- **Tasks**:
A) Decide whether each statement agrees with the article on Pope Francis and "Humanae Vitae." For each, answer yes or no and quote the words from the article that decide it. (i) Magister's column appeared on May 1 at L'Espresso. (ii) In 1968 Paul VI decided in favor of contraceptives. (iii) Magister expects public opinion to anticipate a change in Church teaching in 2015 or 2016.
B) List every person mentioned by name in the article on Pope Francis and "Humanae Vitae."
Segment Start: Extracted text
Francis will not be prisoner to public opinion, analyst says
Vatican observer Sandro Magister has said that Pope Francis’ “formidable praise” for Paul VI’s “Humanae Vitae” is key to understanding his papacy’s alternating emphases of both clear doctrine and pastoral mercy.
Magister, writing in his May 1 column at L'Espresso, noted that the renewed controversy over communion for divorced and remarried Catholics has created “formidable pressure” in public opinion that is likely to expect a change in Church teaching in 2015 or 2016.
“There was similarly massive pressure for change in the 1960s, when the Pope had to decide on the legitimacy of contraceptives, with many theologians, bishops, and cardinals siding in favor,” Magister continued. “But in 1968 Paul VI decided against, with the encyclical ‘Humanae Vitae’.”
This encyclical met with “bitter contestation” from entire groups of bishops and was disobeyed by “countless faithful,” Magister explained.
“But that today Pope Francis -- surprising here as in everything -- has said he wants to take as his own frame of reference.”
Segment End: Extracted text
Segment Start: Entries provided
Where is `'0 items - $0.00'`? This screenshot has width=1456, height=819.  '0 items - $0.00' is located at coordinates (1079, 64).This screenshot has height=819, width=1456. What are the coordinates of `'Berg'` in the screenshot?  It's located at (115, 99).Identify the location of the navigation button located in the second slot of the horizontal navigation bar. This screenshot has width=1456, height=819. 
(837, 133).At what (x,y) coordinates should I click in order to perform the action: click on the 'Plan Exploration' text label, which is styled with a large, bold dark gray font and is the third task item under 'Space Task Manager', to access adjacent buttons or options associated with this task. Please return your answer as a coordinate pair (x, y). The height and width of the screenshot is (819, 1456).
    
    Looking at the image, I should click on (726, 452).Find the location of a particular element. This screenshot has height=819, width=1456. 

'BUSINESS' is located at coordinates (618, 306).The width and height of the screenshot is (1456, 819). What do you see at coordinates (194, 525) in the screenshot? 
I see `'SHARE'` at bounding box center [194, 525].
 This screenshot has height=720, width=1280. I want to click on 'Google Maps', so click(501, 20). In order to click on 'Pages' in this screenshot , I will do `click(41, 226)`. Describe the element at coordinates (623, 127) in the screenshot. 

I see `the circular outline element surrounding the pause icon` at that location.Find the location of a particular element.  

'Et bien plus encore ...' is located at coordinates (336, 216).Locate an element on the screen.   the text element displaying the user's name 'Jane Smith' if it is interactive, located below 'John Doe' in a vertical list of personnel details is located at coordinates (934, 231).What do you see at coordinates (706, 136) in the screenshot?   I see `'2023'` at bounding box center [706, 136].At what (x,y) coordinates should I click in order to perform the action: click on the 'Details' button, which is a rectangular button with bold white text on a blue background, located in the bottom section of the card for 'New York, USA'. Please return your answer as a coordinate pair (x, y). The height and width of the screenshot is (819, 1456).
Segment End: Entries provided
- **Your written answers**:
A)
(i) Yes: "writing in his May 1 column at L'Espresso"
(ii) No: "But in 1968 Paul VI decided against"
(iii) Yes: "likely to expect a change in Church teaching in 2015 or 2016"

B) Sandro Magister, Pope Francis, Paul VI